++++ PASSAGE TO READ

A simple lock-free SPSC FIFO ring buffer, with in-place mutability.

## Should I use it?

If you are in search of a ring buffer to use in production environment, take a look at one of these, before returning here:
* [ringbuf](https://github.com/agerasev/ringbuf);
* [thingbuf](https://github.com/hawkw/thingbuf).

If you find any mistakes with this project, please, open an [issue](https://github.com/Skilvingr/rust-mutringbuf/issues/new/choose); I'll be glad to take a look!

## Performance

According to benchmarks, `ringbuf` should be a little bit faster than this crate, when executing certain operations.

On the other hand, according to tests I've made by myself using Instants, `mutringbuf` seems to be slightly faster.

I frankly don't know why, so my suggestion is to try both and decide, bearing in mind that, for typical producer-consumer use, `ringbuf` is certainly more stable and mature than this crate.

## What is the purpose of this crate?
I've written this crate to perform real-time computing over audio streams,
you can find a (simple) meaningful example [here](https://github.com/Skilvingr/rust-mutringbuf/blob/master/examples/cpal.rs).
To run it, jump [here](#tests-benchmarks-and-examples).

## Features
- `default`: `alloc`
- `alloc`: uses alloc crate, enabling heap-allocated buffers
- `async`: enables async/await support

## Usage

### A note about uninitialised items
This buffer can handle uninitialised items.
They are produced either when the buffer is created with `new_zeroed` methods, or when an initialised item
is moved out of the buffer via [`ConsIter::pop`](https://docs.rs/mutringbuf/latest/mutringbuf/iterators/sync_iterators/cons_iter/struct.ConsIter.html#method.pop) or
[`AsyncConsIter::pop`](https://docs.rs/mutringbuf/latest/mutringbuf/iterators/async_iterators/cons_iter/struct.AsyncConsIter.html#method.pop).

++++++++
++++ PROVIDED INFORMATION

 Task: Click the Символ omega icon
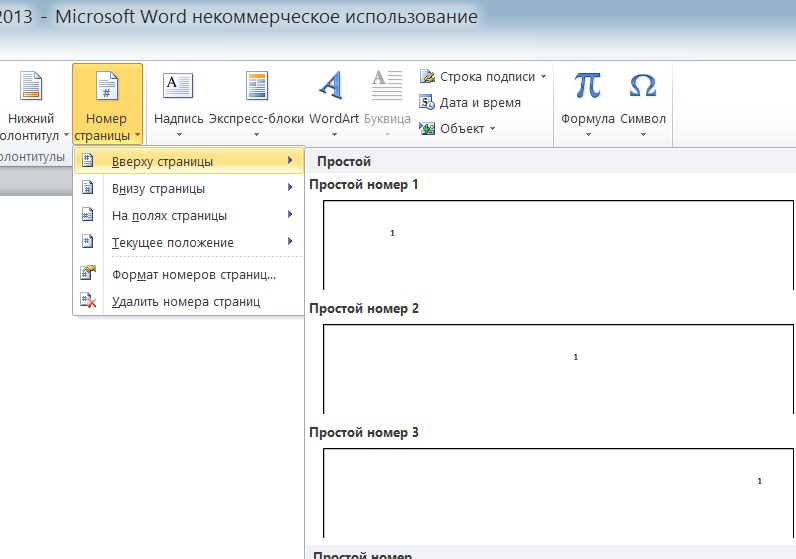click(x=643, y=85)
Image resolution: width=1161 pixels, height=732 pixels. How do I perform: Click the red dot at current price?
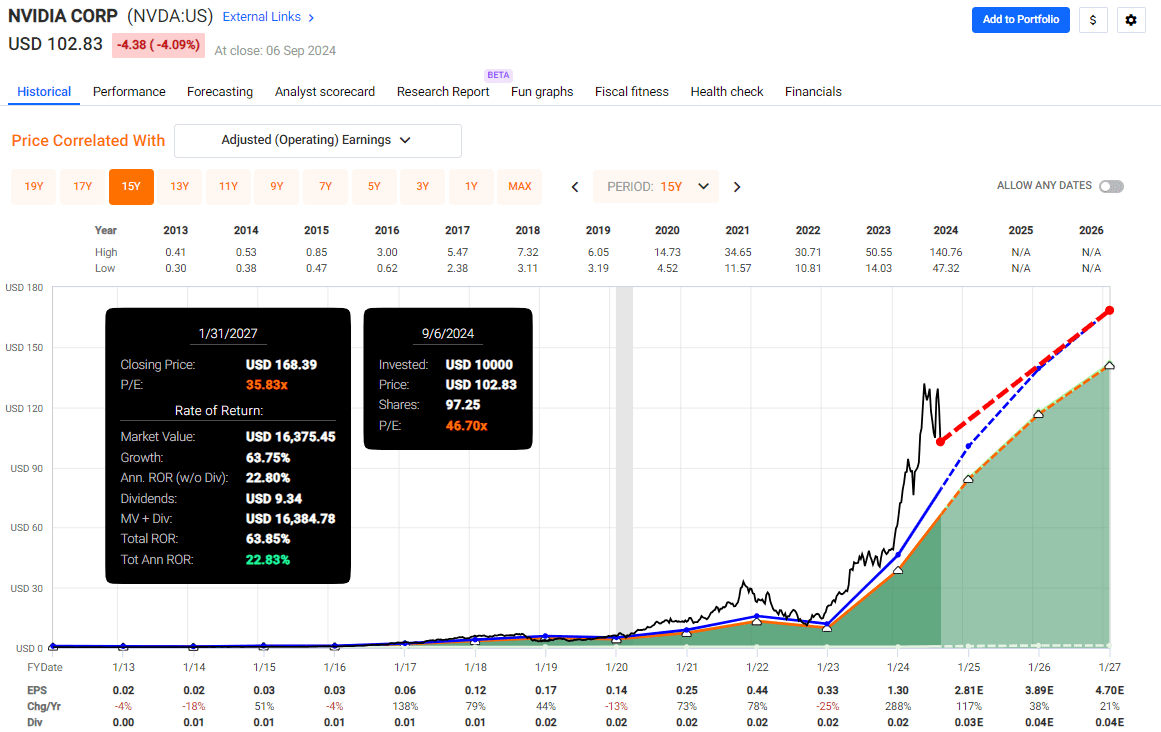point(941,441)
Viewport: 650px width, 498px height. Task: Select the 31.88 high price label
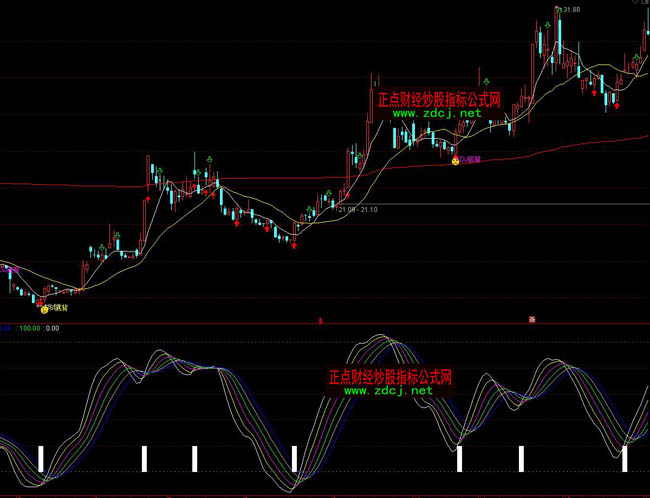point(571,11)
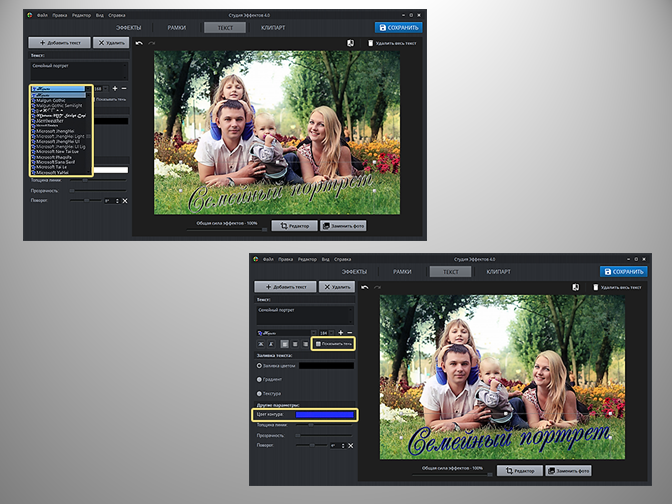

++++++++

YOUR TASKS.
A: According to the ring buffer crate description, what kind of work was the crate written to do?
B: Write out all the rows in Block 1 word for word, leaving the pictures out.

ANSWERS FOR THE EXERCISE.
A: Real-time computing over audio streams.

B:
 Task: Click the Символ omega icon
click(x=643, y=85)
Image resolution: width=1161 pixels, height=732 pixels. How do I perform: Click the red dot at current price?
point(941,441)
Viewport: 650px width, 498px height. Task: Select the 31.88 high price label
point(571,11)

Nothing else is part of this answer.